AOR Simulation (AORS)
The Entity-Relationship (ER) and Agent-Object-Relationship (AOR) modeling and simulation framework developed at the Brandenburg University of Technology, Germany, provides the XML-based simulation languages ERSL and its superset AORSL for basic and agent-based discrete event simulation. These languages allow to express the main simulation logic with high-level constructs (such as agent behavior rules) and to define special computations with programming language expressions and code snippets, for flexibility. Their use of XML greatly facilitates readability, sharing, publication and reuse of simulation models.

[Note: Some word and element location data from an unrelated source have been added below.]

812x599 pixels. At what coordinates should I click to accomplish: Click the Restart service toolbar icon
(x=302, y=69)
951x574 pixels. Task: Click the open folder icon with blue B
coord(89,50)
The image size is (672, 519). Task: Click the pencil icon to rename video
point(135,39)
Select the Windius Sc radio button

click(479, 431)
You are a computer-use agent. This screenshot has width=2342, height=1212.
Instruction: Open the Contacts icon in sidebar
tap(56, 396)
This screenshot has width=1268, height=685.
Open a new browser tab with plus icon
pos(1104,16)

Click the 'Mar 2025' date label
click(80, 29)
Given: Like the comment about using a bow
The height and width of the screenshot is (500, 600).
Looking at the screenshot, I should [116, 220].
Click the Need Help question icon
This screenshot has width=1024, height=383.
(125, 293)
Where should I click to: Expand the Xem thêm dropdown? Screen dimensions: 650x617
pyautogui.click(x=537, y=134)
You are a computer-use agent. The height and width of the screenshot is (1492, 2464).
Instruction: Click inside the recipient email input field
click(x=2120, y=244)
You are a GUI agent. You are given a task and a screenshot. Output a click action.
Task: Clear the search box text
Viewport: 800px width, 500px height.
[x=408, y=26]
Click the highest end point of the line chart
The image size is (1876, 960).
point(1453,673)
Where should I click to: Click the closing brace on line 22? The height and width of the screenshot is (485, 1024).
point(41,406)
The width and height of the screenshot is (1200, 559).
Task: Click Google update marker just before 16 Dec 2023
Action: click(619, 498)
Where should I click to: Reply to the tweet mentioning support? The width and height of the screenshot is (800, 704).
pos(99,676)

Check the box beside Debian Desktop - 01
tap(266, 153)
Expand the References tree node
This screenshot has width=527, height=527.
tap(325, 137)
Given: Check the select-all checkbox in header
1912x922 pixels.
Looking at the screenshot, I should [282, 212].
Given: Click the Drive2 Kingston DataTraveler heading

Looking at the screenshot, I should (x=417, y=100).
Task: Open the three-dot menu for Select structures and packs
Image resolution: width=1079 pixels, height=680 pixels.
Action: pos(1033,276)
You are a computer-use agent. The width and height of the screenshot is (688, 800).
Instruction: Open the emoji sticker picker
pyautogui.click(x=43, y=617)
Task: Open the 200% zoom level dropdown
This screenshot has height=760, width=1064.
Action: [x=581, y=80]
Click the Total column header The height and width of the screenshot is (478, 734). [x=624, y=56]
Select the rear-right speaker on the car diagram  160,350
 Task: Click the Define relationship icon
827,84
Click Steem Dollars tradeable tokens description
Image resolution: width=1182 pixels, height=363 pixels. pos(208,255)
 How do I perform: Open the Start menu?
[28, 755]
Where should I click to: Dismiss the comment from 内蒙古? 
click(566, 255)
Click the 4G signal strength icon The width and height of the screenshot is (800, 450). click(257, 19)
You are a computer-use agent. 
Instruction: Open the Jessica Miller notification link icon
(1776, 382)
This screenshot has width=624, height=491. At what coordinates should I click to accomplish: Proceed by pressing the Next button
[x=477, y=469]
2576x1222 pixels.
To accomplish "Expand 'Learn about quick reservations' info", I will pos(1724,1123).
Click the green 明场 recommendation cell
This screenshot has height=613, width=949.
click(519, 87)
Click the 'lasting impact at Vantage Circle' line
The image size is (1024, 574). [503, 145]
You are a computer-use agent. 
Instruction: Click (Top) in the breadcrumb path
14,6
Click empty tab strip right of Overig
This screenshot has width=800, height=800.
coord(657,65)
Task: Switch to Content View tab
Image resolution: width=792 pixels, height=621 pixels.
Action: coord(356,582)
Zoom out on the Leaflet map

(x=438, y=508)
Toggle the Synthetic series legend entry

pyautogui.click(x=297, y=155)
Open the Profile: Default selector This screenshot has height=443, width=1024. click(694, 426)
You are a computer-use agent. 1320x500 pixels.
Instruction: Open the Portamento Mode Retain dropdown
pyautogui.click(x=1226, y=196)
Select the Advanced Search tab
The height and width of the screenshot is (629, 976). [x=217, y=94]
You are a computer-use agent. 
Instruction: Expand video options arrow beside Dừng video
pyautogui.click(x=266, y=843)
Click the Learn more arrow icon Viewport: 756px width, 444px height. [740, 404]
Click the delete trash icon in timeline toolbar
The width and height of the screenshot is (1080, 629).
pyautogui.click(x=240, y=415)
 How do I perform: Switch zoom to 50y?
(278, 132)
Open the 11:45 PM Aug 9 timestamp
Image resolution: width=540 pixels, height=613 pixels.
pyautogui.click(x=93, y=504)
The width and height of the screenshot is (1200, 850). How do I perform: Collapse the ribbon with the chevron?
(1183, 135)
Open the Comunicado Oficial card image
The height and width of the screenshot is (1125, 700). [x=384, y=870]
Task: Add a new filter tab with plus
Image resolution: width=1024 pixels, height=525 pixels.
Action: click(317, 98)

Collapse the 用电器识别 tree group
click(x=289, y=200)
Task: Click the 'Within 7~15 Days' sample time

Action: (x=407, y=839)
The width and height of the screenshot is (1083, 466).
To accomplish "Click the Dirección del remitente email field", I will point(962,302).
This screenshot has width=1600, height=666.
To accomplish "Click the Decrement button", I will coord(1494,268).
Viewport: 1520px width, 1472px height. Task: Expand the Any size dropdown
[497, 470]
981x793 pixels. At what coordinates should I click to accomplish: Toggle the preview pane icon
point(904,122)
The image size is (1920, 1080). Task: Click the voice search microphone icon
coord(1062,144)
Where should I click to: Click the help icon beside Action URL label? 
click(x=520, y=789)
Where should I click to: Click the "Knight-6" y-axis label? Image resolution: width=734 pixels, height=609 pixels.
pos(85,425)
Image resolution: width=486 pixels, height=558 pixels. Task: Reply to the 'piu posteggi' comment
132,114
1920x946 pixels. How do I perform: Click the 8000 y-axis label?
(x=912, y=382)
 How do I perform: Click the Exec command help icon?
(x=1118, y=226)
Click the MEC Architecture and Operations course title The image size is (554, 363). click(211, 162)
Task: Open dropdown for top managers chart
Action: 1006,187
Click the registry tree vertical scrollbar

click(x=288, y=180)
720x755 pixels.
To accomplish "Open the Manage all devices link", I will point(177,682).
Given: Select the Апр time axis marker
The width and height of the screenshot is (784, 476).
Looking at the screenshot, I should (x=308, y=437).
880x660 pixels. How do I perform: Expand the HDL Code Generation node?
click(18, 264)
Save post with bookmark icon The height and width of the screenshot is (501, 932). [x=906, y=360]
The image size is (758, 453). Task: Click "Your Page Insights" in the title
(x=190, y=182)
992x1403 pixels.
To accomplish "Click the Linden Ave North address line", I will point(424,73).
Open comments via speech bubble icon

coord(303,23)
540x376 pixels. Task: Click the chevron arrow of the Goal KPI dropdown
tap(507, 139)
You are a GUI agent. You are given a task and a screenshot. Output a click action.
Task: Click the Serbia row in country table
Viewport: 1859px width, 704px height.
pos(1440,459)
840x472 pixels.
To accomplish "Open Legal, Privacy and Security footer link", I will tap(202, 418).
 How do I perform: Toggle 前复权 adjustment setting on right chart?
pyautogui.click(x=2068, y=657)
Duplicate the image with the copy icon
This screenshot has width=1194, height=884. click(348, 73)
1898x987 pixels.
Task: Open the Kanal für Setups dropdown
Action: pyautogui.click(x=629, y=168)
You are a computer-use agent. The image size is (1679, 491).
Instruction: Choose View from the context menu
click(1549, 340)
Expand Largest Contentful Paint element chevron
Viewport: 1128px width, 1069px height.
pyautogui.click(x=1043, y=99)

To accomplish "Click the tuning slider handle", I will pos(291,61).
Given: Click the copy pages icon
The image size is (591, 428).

AOR simulations can be made user-interactive by allowing the user to "play" (that is, take control over) an agent of the simulation scenario, or by modeling the user as an agent. There are three important use cases for user-interactive simulations:
- Explorative simulation is a promising approach for teaching and training: students and trainees can learn the dynamics of a simulation model by directly interacting with it;
- Participatory simulation is a promising approach for a class of simulation problems where one (or more) of the involved human roles cannot be sufficiently faithfully modeled and therefore have to be played by human actors;
- Simulation games result from adding motivational elements to a user-interactive simulation.
AORSL also supports the modeling of cognitive agents that maintain their own beliefs about the objects in their environment (in the form of belief triples).
Agent-based simulation (ABS) is a new paradigm that has been applied to simulation problems in biology, engineering, economics and social science. In ABS, a scenario of systems that interact with each other and with their environment is modeled, and simulated, as a multiagent system. The participating agents – animals, humans, social institutions, software systems or machines – can perform actions, perceive their environment and react to changes in it. Agents also may have a mental state comprising components such as knowledge/beliefs, memories, commitments and goals.
Compared to traditional simulation methods – like mathematical equations, discrete event-simulation, cellular automata and game theory – agent-based simulation is less abstract and closer-to-reality, since it explicitly attempts to model the specific behavior of individual actors, in contrast to macro simulation techniques that are typically based on mathematical models averaging the behavior effects of individuals or of entire populations.
AOR Simulation provides an agent-based discrete event simulation framework with a high-level rule-based simulation language and an abstract simulator architecture and execution model.